Even though they have some pretty dodgy incentives, I don't think google suffers quality problems because they are evil, I think ultimately they suffer because they're so dominant. Whatever they do, the spammers adapt almost instantly.
A diverse ecosystem on the other hand limits the viability of specialization by its very nature. If one actor is attacked, it shrinks and that reduces the opportunity for attacking it.
So just add human review to the mix, if a site is obviously trying to game the system (listicles, seo spam etc) just drop and ban them from the search index.
but arent you curious about the 7th reason? it will surprise you!
If you move data organization to another type of organization (non-profit, state, universities - private or public), then the question of data prioritization becomes highly political. What should be exposed? What should not? What to put first? ...
It is already, but to a smaller extend since money-making companies have little interest in data meaning, and high interest in the commercial value of their users.
Google's revenue last year was 146 billion, and it operates not anywhere near the theoretical maximum. Most of that revenue is advertisement.

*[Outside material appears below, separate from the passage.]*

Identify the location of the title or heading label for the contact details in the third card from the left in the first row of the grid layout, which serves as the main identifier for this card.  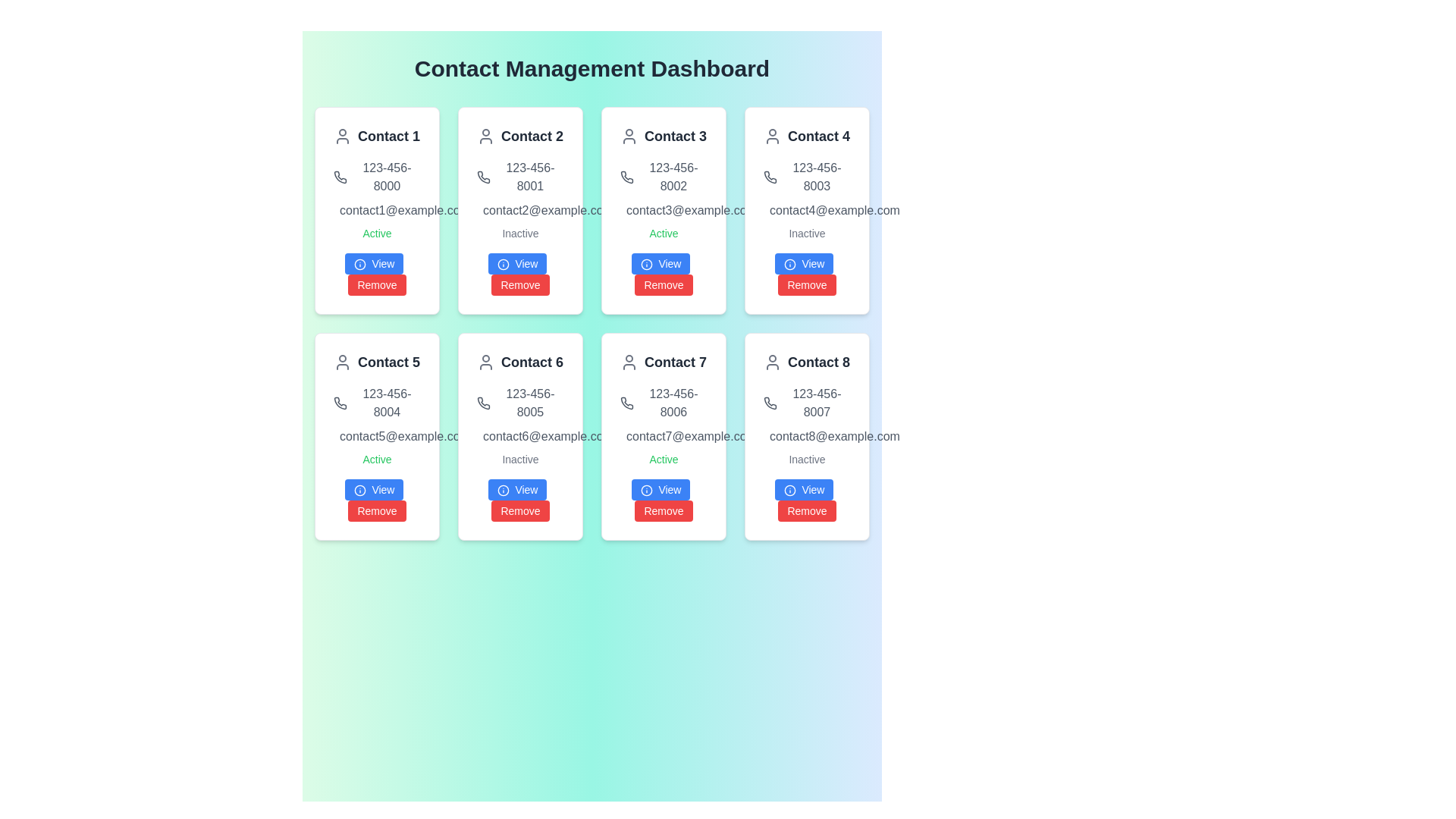
(664, 136).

Here's what I've tried with a few variations:
golang generics proposal,
machine learning transformer,
covid hospitalization germany
Another need I guess might be reviews, for which RT or MC are better than IMDB: not sure if either of those two will fare better than IMDB in this search engine but again Wiki has links out (in addition to good reception summaries)
I never even posted on it myself, but browsing the discussions one could learn all sorts of trivia, inside info, speculation, etc about each movie.
Since they (inexplicably) killed that feature, I rarely even visit anymore. Your right, for many purposes wikipedia is better, especially for TV series episode lists with summaries.
I think they removed it in part because new movies, like star wars and superhero movies, had alot of negative activity.
This seems to return a pretty decent number of sites relating to that (as well as some sites not relating to that).
The search engine isn't always great at knowing what a page is about, unfortunately.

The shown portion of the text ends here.